* _Screenshot grounding data_:
────────────────
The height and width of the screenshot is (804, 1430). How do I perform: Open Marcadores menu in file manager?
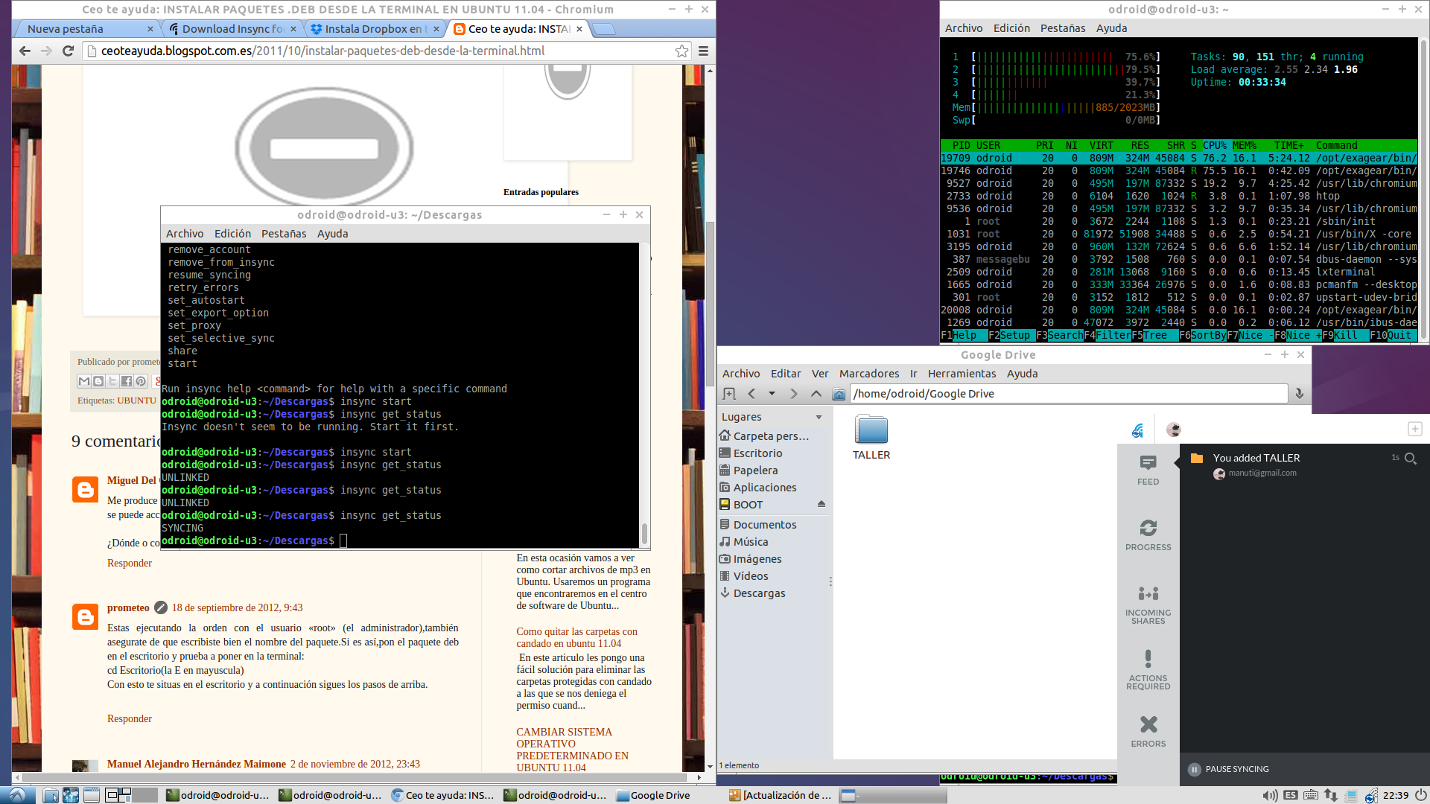(x=868, y=374)
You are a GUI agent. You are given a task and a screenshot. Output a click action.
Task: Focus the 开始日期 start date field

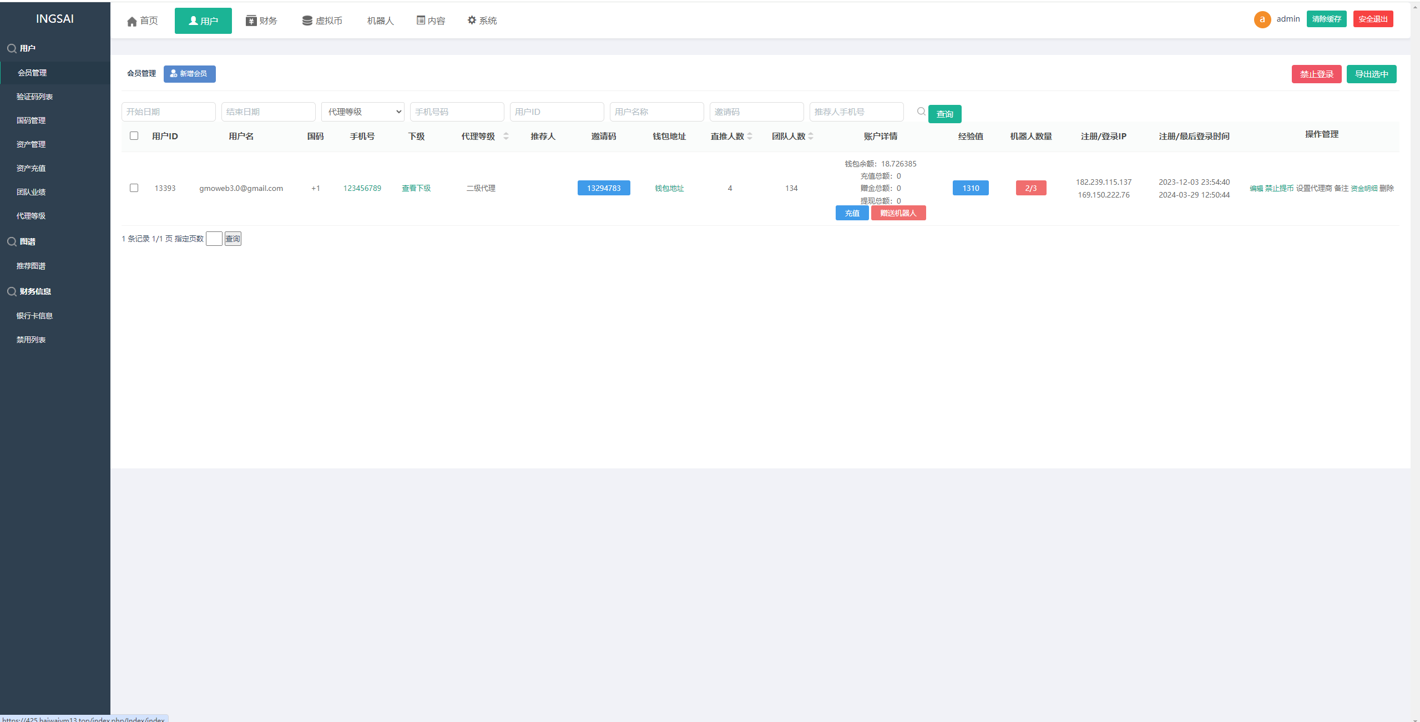168,112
────────────────
* _AIM OF THE TASK_:
Could you print all of the entries exactly, skipping the images?

* _RESPONSE TO THE EXERCISE_:
The height and width of the screenshot is (804, 1430). How do I perform: Open Marcadores menu in file manager?
(x=868, y=374)
You are a GUI agent. You are given a task and a screenshot. Output a click action.
Task: Focus the 开始日期 start date field

168,112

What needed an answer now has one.